Mit flinkem Mundwerk gegen böse Zungen
CD-KRITIK / SOLLAZZO ENSEMBLE
14/02/18 Früher war alles besser, und zwar immer schon. Die E-Musik wurde offenbar auch schon seit je her von der U-Musik torpediert, auch im Florenz des 14. Jahrhunderts: Das in etwa ist der Inhalt der Motette „Musicha son / Gia furon / Ciascun vuol“ von Francesco Landini.
Von Reinhard Kriechbaum
Da wird, so erfahren wir aus jedem der drei übereinander geschachtelten Texte, die qualitätvolle Musik mit Füßen getreten. Die Opinion leaders, also „Cavalieri, baroni e gran signori“, haben sich damals leider für den niveaulosen Schlager entschieden. Die „Frottole“ war damals dieses Schreckgespenst der Wertkonservativen und Niveau-Bewussten. Ein jeder, so heißt es, glaube sich mit Caccie und Ballate (und wie das neumoderne Zeug damals hieß) ausdrücken zu müssen und das auch noch für gut und richtig zu halten...
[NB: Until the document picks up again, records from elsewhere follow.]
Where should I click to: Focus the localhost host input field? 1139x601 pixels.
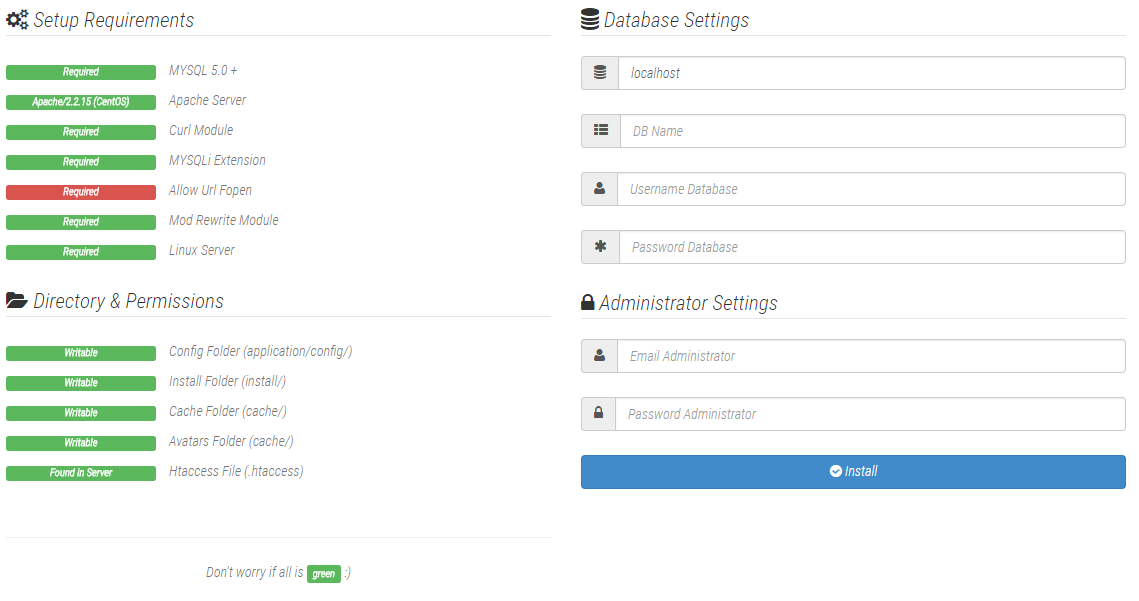(x=872, y=73)
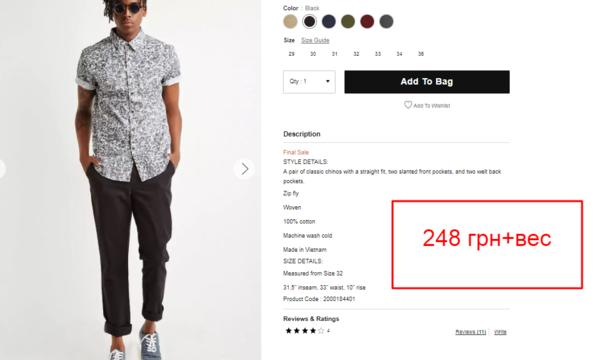Pick the burgundy red color swatch

367,21
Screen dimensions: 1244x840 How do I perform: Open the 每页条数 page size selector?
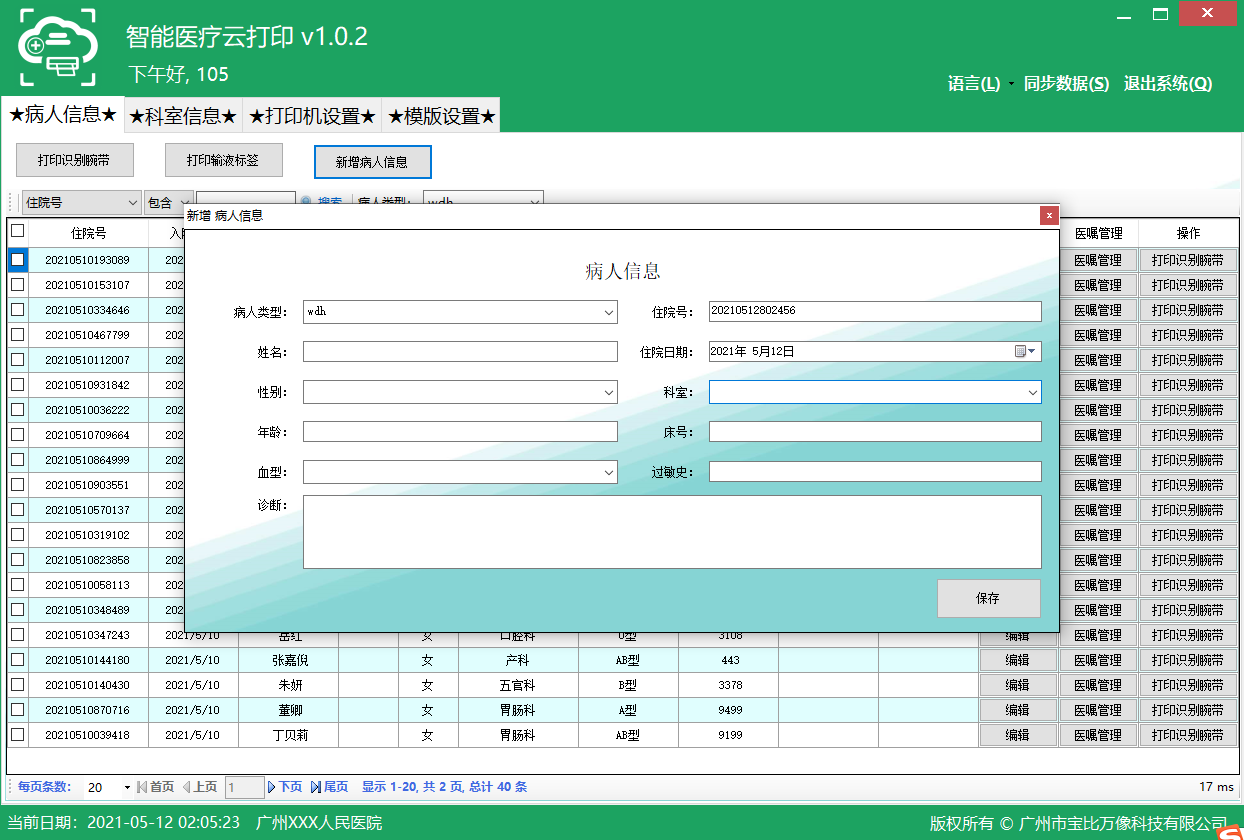pos(127,788)
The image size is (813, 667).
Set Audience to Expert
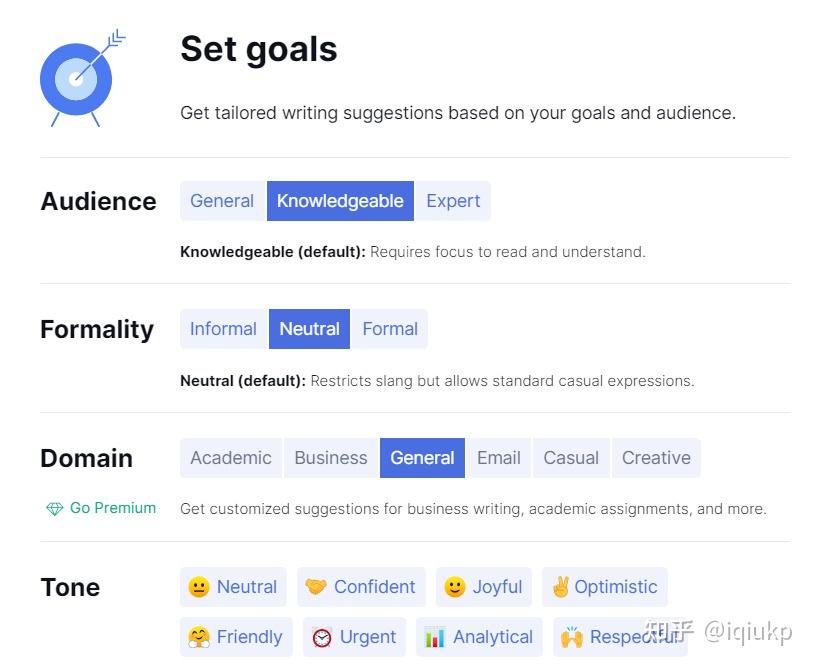pos(453,201)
Doch Kritiker an der herrschenden Moral bedienten sich manchmal selbst gerne genau dieser direkten, gleichsam unverblümt zur Sache kommenden Musikformen, um der besseren Gesellschaft einen Spiegel vorzuhalten. Pop-Musik geht eben rein. Leute wie Francesco da Firenze oder Paolo da Firenze – beide im Brotberuf Mönche – haben als Liedermacher nicht gegeizt mit drastischen Bildern und deftigen Formulierungen.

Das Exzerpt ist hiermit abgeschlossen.